I am an amateur naturalist trying to learn something about everything alive in my garden.

Photo 1, taken on a sunny day in recent July shows a butterfly I found resting on a post in my garden. A few minutes with a butterfly guide and there's no mistaking it as The Gatekeeper (Pyronia tithonus).

My Gatekeeper was very obliging and gave me oodles of time to fetch my camera and take photo's. I might have thought nothing of this, but then I came across a nice online study by Christopher Young of 516 butterflies visiting a UK garden over three seasons. P.tithonus 'stuck around' for the longest of all. Whether this is simple coincidence or whether it points to a behavioural trait of the Gatekeeper I've no idea (an unrecognised butterfly habit awaiting study?).

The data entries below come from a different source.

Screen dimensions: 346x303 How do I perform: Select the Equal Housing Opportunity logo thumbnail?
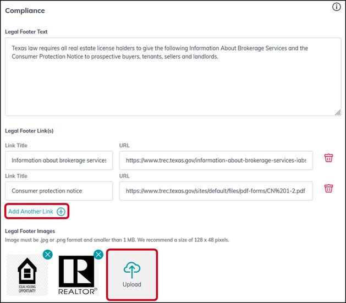point(27,275)
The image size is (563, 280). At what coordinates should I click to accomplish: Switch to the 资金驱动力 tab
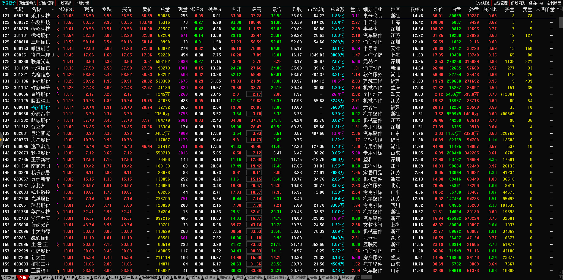27,3
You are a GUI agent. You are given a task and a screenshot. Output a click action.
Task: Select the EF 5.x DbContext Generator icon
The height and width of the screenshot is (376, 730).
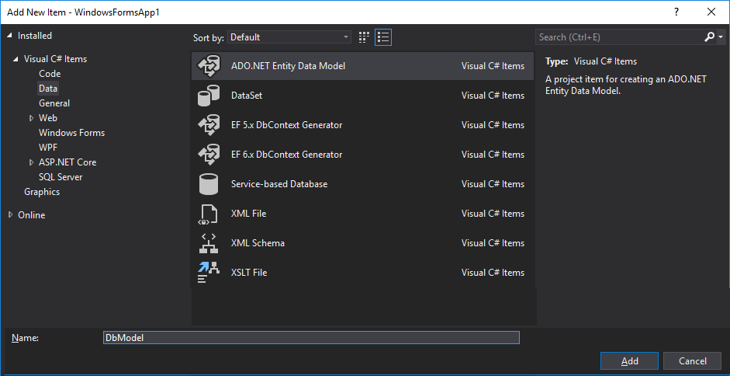click(x=209, y=125)
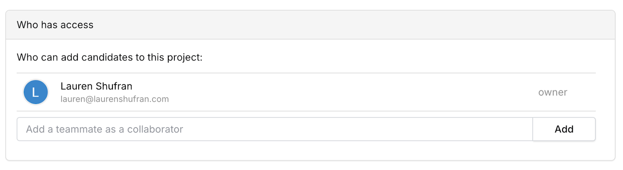The width and height of the screenshot is (623, 170).
Task: Click the Who has access header
Action: point(55,25)
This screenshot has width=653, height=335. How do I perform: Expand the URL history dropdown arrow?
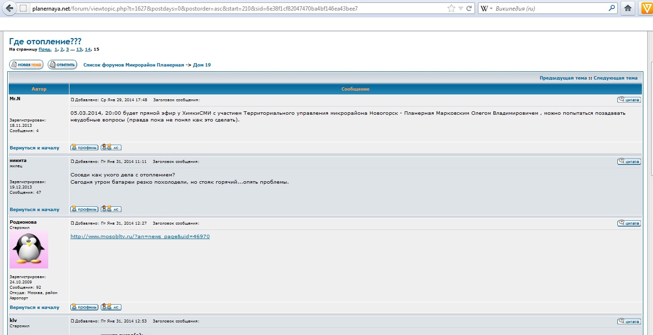pyautogui.click(x=461, y=8)
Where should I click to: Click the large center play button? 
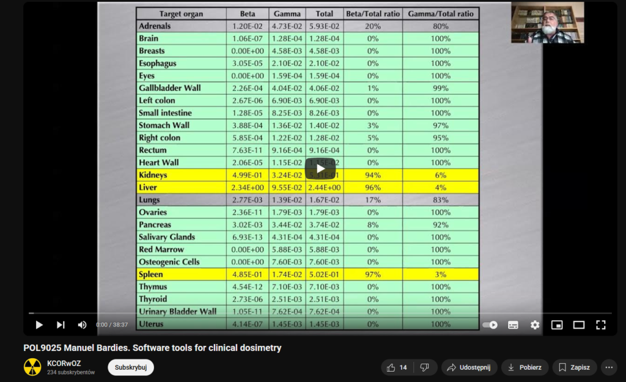(x=320, y=168)
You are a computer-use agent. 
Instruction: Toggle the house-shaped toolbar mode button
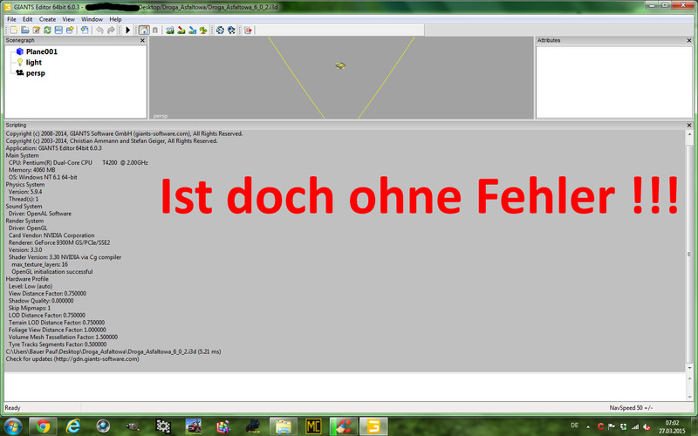[x=143, y=30]
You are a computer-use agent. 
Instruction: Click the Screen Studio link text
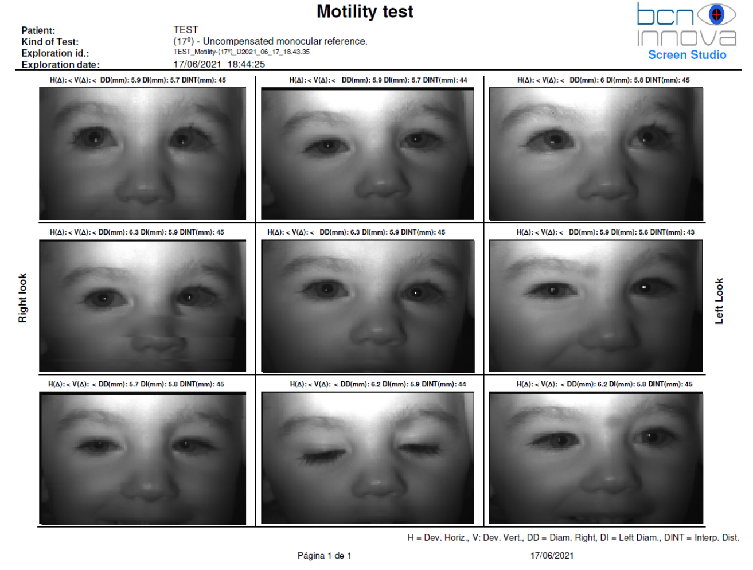pos(686,55)
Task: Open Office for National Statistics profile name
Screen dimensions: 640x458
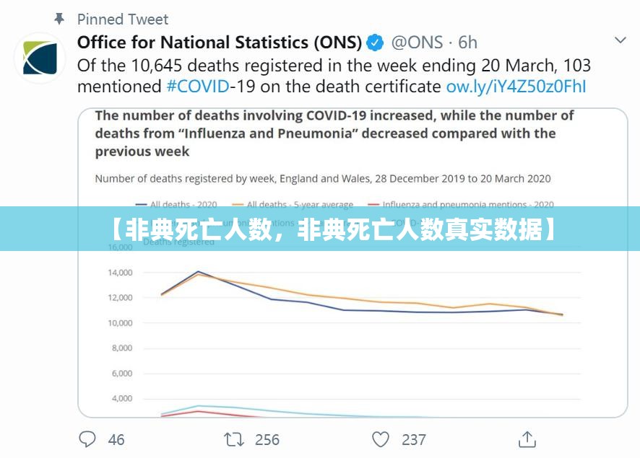Action: click(x=219, y=43)
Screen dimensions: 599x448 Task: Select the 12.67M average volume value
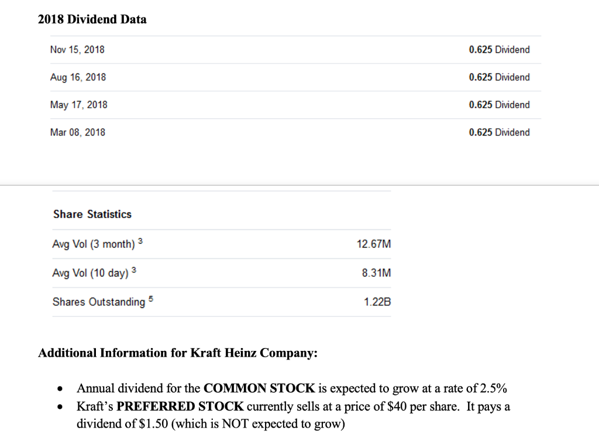click(x=373, y=244)
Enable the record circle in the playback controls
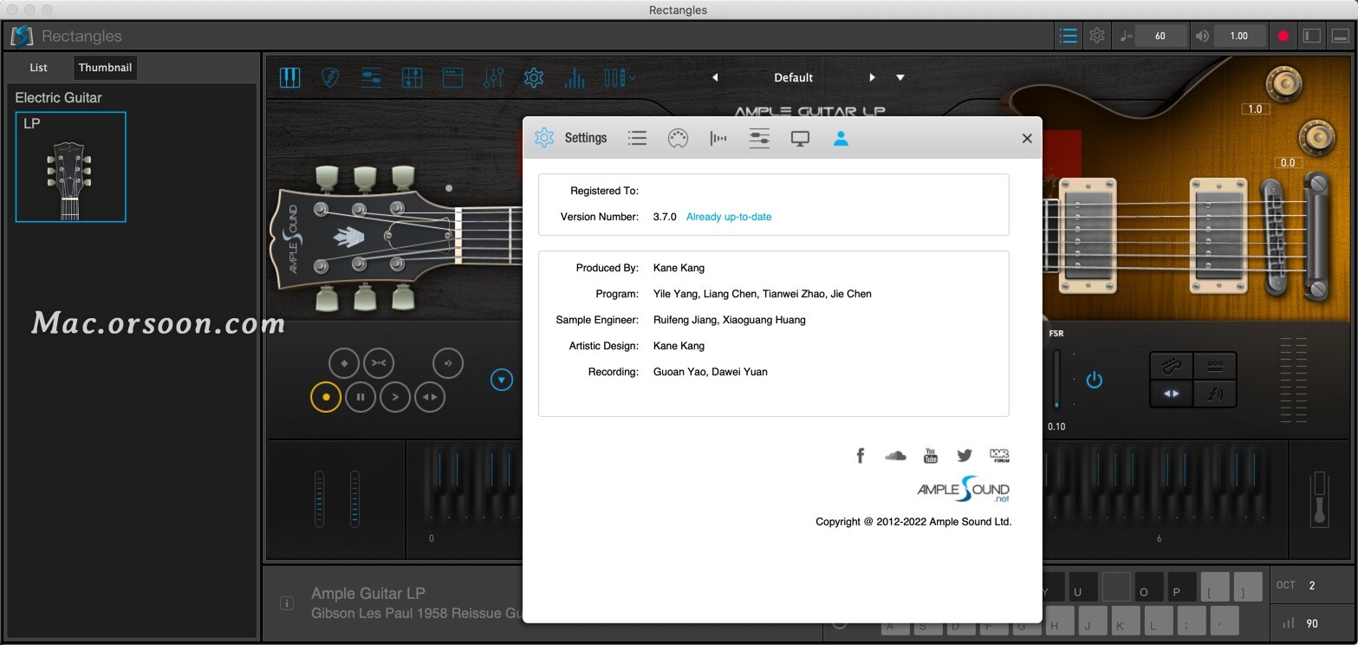 [326, 396]

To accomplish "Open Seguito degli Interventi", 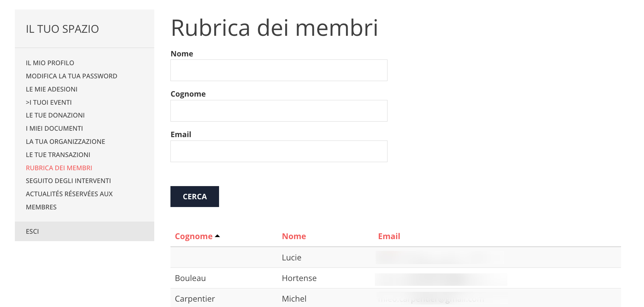I will point(69,181).
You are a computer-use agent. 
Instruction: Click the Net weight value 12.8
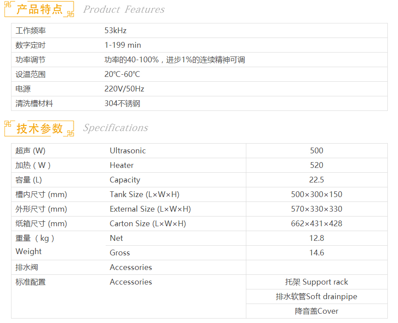(x=317, y=238)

A second common name for the Gatekeeper is the Hedge Brown. For some reason I prefer the first, though I can't imagine how it originated (anyone?).

The Gatekeeper in photo 1 is a male as confirmed by the dusky patches towards the centre of the forewings. In preparing this posting I came across a number of websites declaring that these are a source of pheromones. I haven't managed to locate an authoritative account to confirm this however (anyone?).

The Gatekeeper is a member of the Nymphalidae family of butterflies that includes some 25 UK resident species, amongst them my previously blogged Peacock . An obvious feature of both are the 'eye' spots. My quotation marks are carefully chosen having come across an interesting article by Stevens et.al. As I learnt in researching my Peacock butterfly posting, many studies have shown that the conspicuous wing spots of certain butterflies have a valuable effect as anti-predator devices, acting to startle small birds about the seize the insect. It has been widely assumed that the reason for this is that, to the birds, the wingspots resemble the eyes of larger predators (hawks, owls etc.). The paper by Stevens et.al. casts doubt on this however since their ingenious test experiments imply that the most effective patterns are not necessarily those that most closely resemble the eyes of predators.

Caterpillars of the Gatekeeper eat grasses. You can find an image of one here.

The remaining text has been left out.